Lambert's rise up the depth chart didn't happen as quickly as many had hoped, but Irish fans forget that Lambert still has three years of eligibility remaining at Notre Dame. Lambert red-shirting his freshmen season could be one of the best things to happen to Irish football in quite some time considering the Irish will likely lose three out of four starters in the secondary after this season.

But the talented junior admits it hasn't come easy for him to put himself in the position he's in right now.

"It was a really big learning experience the last two years, but at the same time, it's kind of the same cycle you go through when you're a freshman coming into high school," he said. "A lot of cases you were the star player on your Pop Warner team, then you go to high school where you're amongst a new group of people and you have to re-establish yourself. I think I'm at that turning point right now."

Lambert started to get to that turning point late in the season in 2005 and during this past spring when you started to see the Oxnard, Calif. native inserted into the defense as the fifth or nickel back.

The former St. Bonaventure high school star played a number of positions in high school including running back, linebacker, safety and corner, and he said that experience actually helped him adjust to his new fulltime position at corner.

"I think it was somewhat hard, but at the same time, not as hard as it would be for somebody else, because I had the opportunity to play a little bit of corner and other positions in high school," Lambert said when asked if not playing corner solely in high school has made it difficult to make the transition to playing the position in college.

"I guess playing different positions allowed me to learn how to adjust to different schemes. In high school, at any given moment I could be rushing off the edge at defensive end because that's what was needed. The next game, the other team could have a really great receiver and the coach would want me pressing (coverage) all night and I'd end up playing corner all night. It was hard, but I'd been in the position where my position changes and my responsibilities change. It probably wasn't as hard for me in that respect."

Two things have also helped Lambert in getting ready for the field—Irish defensive backs coach Bill Lewis and the Notre Dame receiving corps.

"I think I've really become focused with the details and the mechanics of my position more than I ever have because he puts a big emphasis on that," Lambert said of Lewis. "I think the biggest thing I've learned at my position is what you do does not come natural. You're running backwards. Your body is not made for that so you've always got to train constantly and just work at it so it can become second nature to you and you feel like it's natural. He's been really good in that regard in helping me learn the details of my position and just being able to really focus and being meticulous."
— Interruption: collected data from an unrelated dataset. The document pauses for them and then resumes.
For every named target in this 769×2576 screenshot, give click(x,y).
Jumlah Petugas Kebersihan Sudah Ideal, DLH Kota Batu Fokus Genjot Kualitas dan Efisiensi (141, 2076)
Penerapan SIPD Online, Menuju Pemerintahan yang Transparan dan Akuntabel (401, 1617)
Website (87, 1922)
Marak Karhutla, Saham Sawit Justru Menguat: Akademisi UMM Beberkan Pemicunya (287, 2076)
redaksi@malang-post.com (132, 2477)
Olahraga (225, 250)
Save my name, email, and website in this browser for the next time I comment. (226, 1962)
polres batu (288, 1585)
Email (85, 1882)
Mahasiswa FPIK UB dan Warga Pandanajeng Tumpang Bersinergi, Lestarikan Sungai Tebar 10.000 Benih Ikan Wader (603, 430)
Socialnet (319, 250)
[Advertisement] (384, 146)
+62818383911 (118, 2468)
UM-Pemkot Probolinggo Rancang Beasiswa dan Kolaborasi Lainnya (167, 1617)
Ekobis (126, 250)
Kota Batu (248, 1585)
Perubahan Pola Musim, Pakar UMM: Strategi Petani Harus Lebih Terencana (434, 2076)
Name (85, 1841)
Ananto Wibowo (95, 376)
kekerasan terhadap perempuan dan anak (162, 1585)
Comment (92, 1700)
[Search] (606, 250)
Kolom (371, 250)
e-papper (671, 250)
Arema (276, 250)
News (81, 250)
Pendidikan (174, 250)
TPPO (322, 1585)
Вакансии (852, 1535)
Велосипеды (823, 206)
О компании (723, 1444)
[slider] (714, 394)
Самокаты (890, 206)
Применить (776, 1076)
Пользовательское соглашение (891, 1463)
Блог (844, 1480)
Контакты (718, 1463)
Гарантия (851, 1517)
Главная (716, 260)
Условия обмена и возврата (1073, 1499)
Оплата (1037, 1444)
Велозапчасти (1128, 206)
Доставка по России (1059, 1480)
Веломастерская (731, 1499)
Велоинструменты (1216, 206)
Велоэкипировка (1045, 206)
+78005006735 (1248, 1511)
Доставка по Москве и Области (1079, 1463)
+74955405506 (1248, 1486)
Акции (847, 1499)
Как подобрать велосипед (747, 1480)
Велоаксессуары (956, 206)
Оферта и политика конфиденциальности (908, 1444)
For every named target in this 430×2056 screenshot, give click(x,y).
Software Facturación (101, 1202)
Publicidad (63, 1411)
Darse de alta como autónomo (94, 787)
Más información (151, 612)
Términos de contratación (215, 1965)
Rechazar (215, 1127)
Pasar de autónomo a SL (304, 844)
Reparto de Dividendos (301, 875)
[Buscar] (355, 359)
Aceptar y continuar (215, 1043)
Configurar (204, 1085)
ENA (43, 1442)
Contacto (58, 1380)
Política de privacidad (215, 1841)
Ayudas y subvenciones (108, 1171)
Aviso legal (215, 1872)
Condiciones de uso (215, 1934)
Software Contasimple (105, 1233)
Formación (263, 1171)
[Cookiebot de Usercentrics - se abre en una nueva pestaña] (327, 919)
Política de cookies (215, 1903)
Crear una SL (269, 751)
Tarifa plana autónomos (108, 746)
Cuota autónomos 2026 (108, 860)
"They've contributed a lot to helping me," Lambert said of the Irish receivers. "Playing against big-time receivers like that, it makes you grow. You know if you shut them down, they're supposed to be some of the best receivers in the country. That means that I could be one the best (defensive backs) in the country—at least you're thinking that in your mind to make you work that much harder."

Before Lambert can be one of the best in the country, he knows he'll have to be one of the best on the team and being just the starting nickel back isn't his goal for this season.

"You always want to avoid complacency," Lambert said. "Nobody would be satisfied until they start otherwise you wouldn't be here. Nickel is good, but it's never going to be enough, and that's for everybody."

At 5-foot-11, 185 pounds, and considered one of the fastest men on the team, No. 20 has a golden opportunity this year to establish himself as a front-line player in the Irish defense this fall, and he says he's had a goal all off-season to do just that.

"It really helps coming into camp knowing exactly what I need to know and knowing how to do it," the film major said. "That was my goal this past spring, to get comfortable within the system and to get comfortable and into a position where I could really contribute to this defense. I can say that after this spring, I've gotten closer to goal. That's what I'm trying to do in this camp. I'm trying to get even closer to that goal."

But as a former below average defensive back, I had to ask Terrail if he felt today's officials let wide receivers get away with too much on Saturdays.

"I guess at times, but then again, I get away with a lot, too," he said with a big laugh.